It still surprises people that evangelical Christians are concerned about environmental issues. As the executive director of the Evangelical Environmental Network, I can’t count the number of times I’ve seen in print that our educational campaign, “What Would Jesus Drive?” is attributed to “radical environmentalists.” It is just too jarring–and scary–to some that evangelicals would do something like this.

We don’t consider ourselves radical environmentalists for talking about the lordship of Jesus Christ over all our lives, including our transportation choices. We are, however, disturbers of the environmental status quo because we are Bible-thumping, born-again slaves of Jesus Christ who believe he created the universe as the pre-existent Son of God, continues to sustain it and has reconciled all things to the Father.

We care about what secular society labels “the environment” not because society says we should, but because it belongs to the Lord. We address environmental problems not because it’s fashionable, but because pollution and environmental degradation hurt people, especially the most vulnerable. As such, it runs contrary to Jesus’ most basic ethical teaching: to love our neighbors and do unto others as we would have them do unto us. We try to reflect God in our stewardly dominion of his created order, and to tend God’s good earth because his word commands it.

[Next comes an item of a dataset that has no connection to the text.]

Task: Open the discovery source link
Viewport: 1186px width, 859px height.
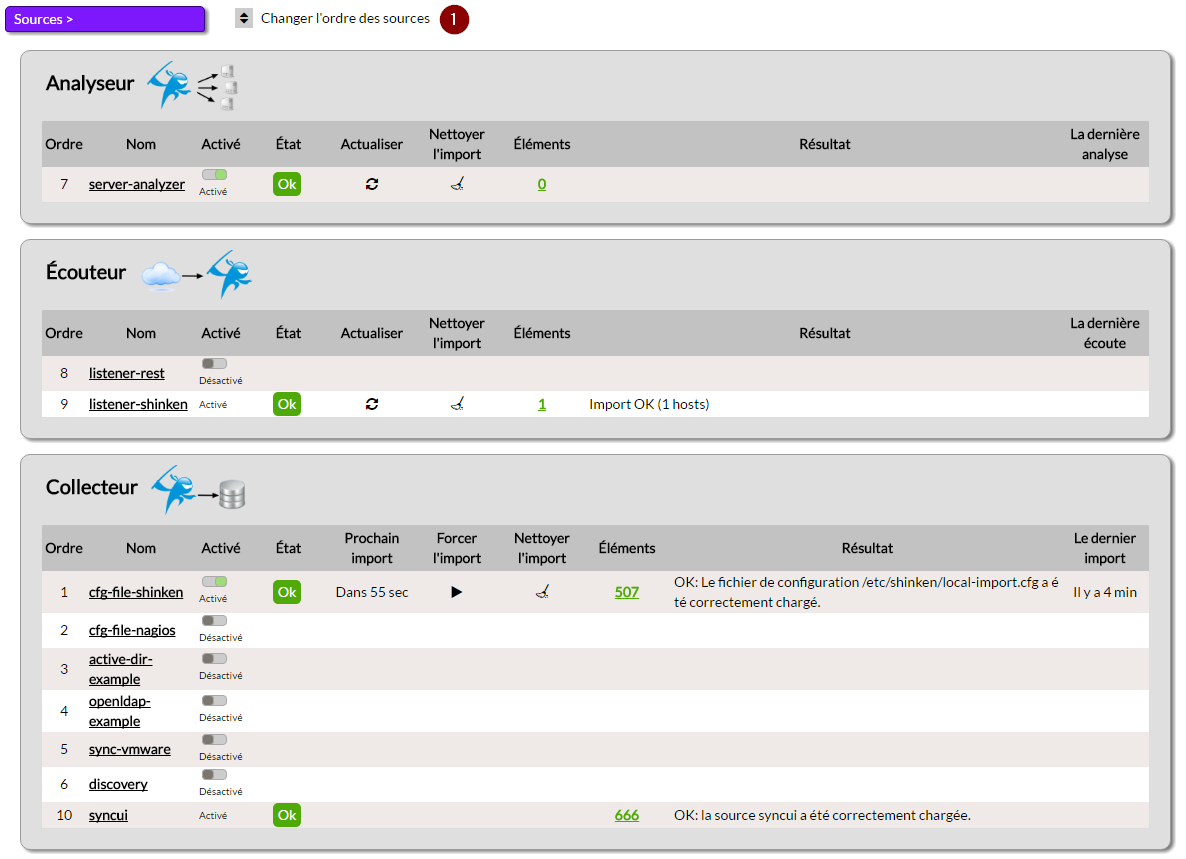Action: [x=118, y=784]
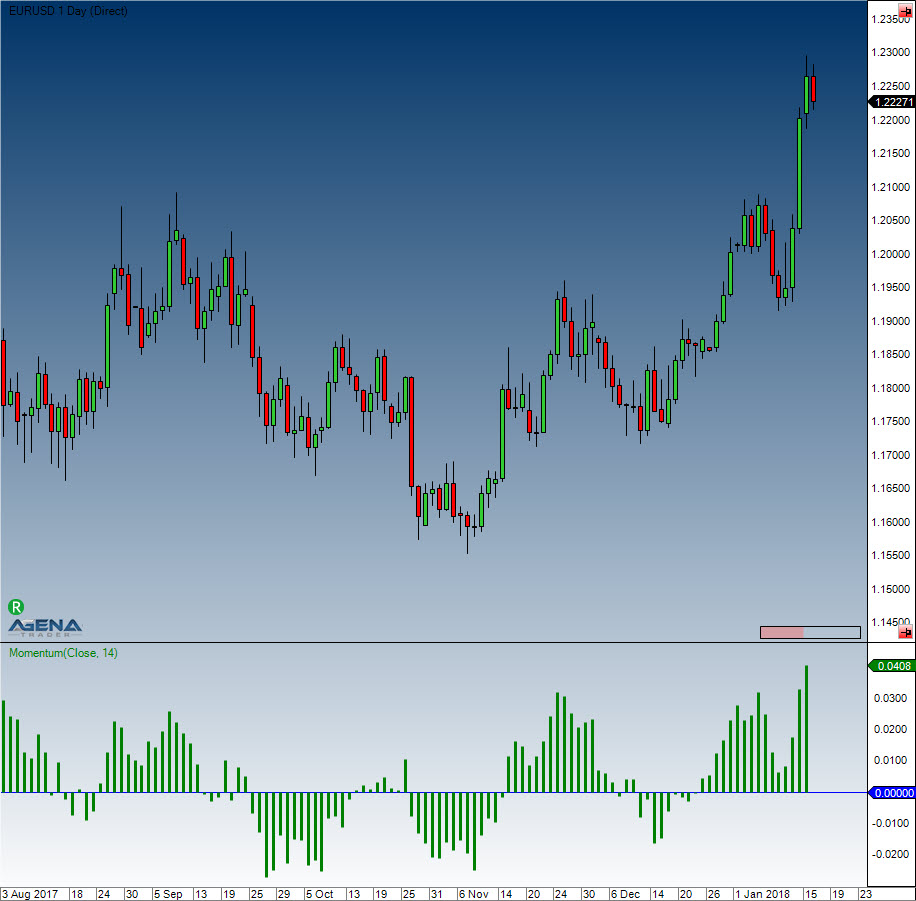
Task: Click the red scale icon at top-right
Action: [x=904, y=10]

Not all evangelicals have completely understood what the Bible teaches about creation-care. But our ranks are growing. In late June my organization, along with Christianity Today magazine and the National Association of Evangelicals, co-sponsored a historic conference for senior evangelical leaders. Previously unconvinced and unmotivated leaders became converts to a biblically based, Christ-centered approach to caring for creation. Participants wrote a covenant where they pledged before God to spread the word about creation-care to other evangelicals.

We are coming late to this understanding, in part because environmentalism has been perceived as a liberal issue. But the harmful effects of pollution do not respect political ideologies. When a little girl with asthma is struggling to breathe on a bad air day, she doesn’t care whether someone working to reduce pollution is a liberal or a conservative. And conserving the resources God has entrusted to our care certainly isn’t solely the responsibility of liberals.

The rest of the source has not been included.